Cheeky Dogs: to Lake Nash and Back
About the book

Meet deaf artist, Dion Beasley, and the people he calls family. Dodging road trains by day and giant blue monsters at night, Dion weaves his way through life on an electric scooter, collecting rocks and dogs to make art. In his dreams he sees animals from overseas and his mother's country, Lake Nash, but every morning, without fail, he puts on his favourite socks and gets ready to feed the dogs. Is it time yet?
About the authors

Dion Beasley
Dion Beasley is the story teller and illustrator of Cheeky Dogs.
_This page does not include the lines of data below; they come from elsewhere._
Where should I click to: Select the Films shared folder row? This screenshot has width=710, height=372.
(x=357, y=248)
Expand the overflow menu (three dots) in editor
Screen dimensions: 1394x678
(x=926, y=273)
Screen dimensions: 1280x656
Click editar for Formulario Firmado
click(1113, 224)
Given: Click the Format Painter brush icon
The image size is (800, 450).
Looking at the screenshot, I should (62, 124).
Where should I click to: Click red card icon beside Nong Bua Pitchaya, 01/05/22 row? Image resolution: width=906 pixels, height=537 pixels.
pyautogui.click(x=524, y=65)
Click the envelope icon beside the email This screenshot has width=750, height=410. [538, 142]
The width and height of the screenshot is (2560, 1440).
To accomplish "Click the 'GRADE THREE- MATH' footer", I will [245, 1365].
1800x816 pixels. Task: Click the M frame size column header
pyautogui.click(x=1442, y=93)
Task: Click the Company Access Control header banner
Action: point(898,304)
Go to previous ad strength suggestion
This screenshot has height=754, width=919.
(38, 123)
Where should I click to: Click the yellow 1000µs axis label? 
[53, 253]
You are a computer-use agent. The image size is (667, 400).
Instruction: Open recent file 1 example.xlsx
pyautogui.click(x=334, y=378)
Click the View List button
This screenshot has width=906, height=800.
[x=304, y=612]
He lives in Tennant Creek and is well known across the Territory as the artist behind the much loved T-shirt brand, Cheeky Dogs. Dion's formal art career started in 2006 when the first Cheeky Dogs T- shirt line was launched. Since then, his reputation as an accomplished visual artist has grown from strength to strength. Dion's talents are particularly remarkable given he has muscular dystrophy and is profoundly deaf. In 2019 he received the Australia Council National Arts and Disability Award for an Emerging Artist.

Johanna Bell
Johanna Bell lives in Darwin with her partner, daughter and a backyard full of green tree frogs. Her writing career got off to a bumpy start when she was so busy composing a story in her head that she accidentally drove into the back of a taxi. It was while driving on a bumpy stretch of road outside Alice Springs that the beginnings of the Cheeky Dog books, took shape. Working with Dion has changed the way Johanna sees the world and tells stories. Johanna and Dion's books include 'Too Many Cheeky Dogs' and 'Go Home Cheeky Animals'.
Judges’ comments
'Cheeky Dogs: To Lake Nash and Back' is the memoir of Dion Beasley, a First Nations artist and author with profound deafness and muscular dystrophy, who tells the story of his childhood and youth in terms of the dogs that populated it. Camp dogs are ubiquitous in the author's life, whether in actuality, or on paper, and in 'Cheeky Dogs' they are as conspicuous by their presence as by their absence. Beasley describes in tangible detail the antics of dogs in packs, dogs alone, dogs as companions, dogs as attackers and dogs as art. As a child, Beasley is moved from place to place, home to home, family to family, town to town, but dogs held his life together, and dogs hold this narrative together.
'Cheeky Dogs' leaps back and forth through time, sometimes describing a moment in early childhood, then covering several changes of residence in a few brief lines, then looking back at an even earlier childhood memory. Beasley plays with form and content, beguiling the reader into a new way of seeing his world. Through verbal and visual repetition, vibrantly energetic naïve artwork, onomatopoeia, and simple, straightforward prose, the author weaves a sense of spontaneous immediacy as he records terror, warmth, excitement, grief, toothache. Broad overviews alternate with tiny details, such as the sight and smell—but not the sound—of rain on the roof as he, a small child, is stitched together after being mauled by dogs. The illustrations are a seamless cohesion of multi-media pieces, each an outstanding example of vibrant 'outsider' art, rendered with freshness and spirit, power and cohesion to offer delight and revelation with each turn of the page.